As the story unfolds we start to discern the relationship between Vince and Jon. Jon is a filmmaker who has managed to achieve small success after high school. Vince makes a living selling drugs to chief firemen which, according to him, qualifies him as a ‘fireman’. Jon talks down to Vince from his moral high ground in a condescending manner. At first this seems justified; after all Jon is the law-abiding, politically correct of the two, while Vince is overtly rude and obnoxious and finds a way to justify his criminal tendencies.
They are two friends who are reuniting for the premiere of Jon’s new film at a festival in Michigan. As the dialogue continues we start to realise that this is not at all the reason why Vince has come all this way to meet Jon.

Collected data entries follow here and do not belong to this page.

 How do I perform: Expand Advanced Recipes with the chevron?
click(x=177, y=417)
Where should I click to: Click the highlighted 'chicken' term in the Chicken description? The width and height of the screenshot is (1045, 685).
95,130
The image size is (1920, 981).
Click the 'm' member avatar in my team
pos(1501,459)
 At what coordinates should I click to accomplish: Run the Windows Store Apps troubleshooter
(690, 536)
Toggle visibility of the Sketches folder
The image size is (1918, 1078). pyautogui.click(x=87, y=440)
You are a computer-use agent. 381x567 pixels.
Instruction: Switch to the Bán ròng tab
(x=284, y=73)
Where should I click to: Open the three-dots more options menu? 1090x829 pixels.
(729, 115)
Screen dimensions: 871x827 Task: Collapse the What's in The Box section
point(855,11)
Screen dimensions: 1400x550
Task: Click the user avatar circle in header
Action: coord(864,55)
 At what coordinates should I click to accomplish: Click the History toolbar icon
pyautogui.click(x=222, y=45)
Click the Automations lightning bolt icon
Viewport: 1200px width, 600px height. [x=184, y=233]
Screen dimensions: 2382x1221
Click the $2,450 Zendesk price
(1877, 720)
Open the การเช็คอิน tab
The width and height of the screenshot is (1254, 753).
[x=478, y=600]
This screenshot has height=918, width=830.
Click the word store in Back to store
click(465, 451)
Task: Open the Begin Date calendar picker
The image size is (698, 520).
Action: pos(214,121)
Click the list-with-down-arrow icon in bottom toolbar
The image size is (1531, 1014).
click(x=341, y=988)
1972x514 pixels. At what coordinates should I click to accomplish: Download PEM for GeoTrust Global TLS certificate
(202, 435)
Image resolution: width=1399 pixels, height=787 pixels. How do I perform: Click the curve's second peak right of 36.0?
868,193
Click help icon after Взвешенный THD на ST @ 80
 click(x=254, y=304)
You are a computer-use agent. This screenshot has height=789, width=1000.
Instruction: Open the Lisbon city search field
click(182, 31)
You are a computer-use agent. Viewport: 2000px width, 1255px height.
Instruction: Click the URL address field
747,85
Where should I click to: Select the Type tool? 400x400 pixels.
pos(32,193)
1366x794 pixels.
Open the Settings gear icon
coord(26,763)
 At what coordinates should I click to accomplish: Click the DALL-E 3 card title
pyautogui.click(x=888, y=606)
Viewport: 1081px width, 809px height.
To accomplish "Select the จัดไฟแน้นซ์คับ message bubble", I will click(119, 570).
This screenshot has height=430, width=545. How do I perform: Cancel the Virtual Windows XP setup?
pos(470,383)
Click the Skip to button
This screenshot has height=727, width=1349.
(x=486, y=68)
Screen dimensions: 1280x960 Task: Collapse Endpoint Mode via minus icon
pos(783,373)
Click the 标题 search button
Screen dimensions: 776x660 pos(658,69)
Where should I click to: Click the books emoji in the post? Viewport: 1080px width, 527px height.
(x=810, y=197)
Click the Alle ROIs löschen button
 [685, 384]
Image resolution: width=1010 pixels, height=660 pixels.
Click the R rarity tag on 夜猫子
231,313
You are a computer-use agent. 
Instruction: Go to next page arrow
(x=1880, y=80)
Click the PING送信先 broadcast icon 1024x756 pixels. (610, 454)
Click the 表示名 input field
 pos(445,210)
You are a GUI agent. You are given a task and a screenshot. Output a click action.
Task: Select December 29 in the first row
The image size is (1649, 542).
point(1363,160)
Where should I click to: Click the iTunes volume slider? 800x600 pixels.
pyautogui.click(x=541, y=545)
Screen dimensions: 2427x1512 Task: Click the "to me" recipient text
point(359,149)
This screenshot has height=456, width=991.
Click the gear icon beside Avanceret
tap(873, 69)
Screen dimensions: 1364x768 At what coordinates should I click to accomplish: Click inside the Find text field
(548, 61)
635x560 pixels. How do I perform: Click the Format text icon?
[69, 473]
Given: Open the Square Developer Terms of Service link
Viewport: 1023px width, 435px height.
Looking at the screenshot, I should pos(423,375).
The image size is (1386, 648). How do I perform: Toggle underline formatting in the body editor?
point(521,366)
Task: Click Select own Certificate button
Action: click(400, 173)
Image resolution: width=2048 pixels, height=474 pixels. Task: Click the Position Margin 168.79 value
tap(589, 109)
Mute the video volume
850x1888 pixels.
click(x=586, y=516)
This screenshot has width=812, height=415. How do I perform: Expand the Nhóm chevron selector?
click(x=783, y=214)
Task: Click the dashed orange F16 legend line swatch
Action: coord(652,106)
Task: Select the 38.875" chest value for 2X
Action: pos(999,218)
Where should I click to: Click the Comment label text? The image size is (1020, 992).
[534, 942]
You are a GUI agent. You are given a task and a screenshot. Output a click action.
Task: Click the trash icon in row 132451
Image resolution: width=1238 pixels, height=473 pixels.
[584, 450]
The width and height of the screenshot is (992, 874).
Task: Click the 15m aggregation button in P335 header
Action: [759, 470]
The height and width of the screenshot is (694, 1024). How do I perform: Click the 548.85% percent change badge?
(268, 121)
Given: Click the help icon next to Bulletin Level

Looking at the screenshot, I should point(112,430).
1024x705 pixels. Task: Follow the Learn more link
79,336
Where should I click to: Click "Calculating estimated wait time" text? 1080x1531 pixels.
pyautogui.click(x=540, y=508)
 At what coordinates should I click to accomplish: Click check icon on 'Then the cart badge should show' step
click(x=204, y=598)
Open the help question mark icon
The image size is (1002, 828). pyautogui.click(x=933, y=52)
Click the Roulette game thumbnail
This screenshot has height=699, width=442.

Vince seamlessly manages to change the topic of conversation to his ex-girlfriend Amy (Uma Thurman) whom he broke up with in high-school. It becomes clear that shortly after the break-up she became romantically involved with Jon. Later on, Jon admits to an awful act he committed in high school and is foolishly oblivious to the fact that his confession is being taped- hence the title of the film. Once Vince reveals this, he tells John that he has also invited Amy to join them, leaving him in utter panic. However, the scene of John’s retribution we anticipate upon Amy’s arrival might come to us as quite of a shock.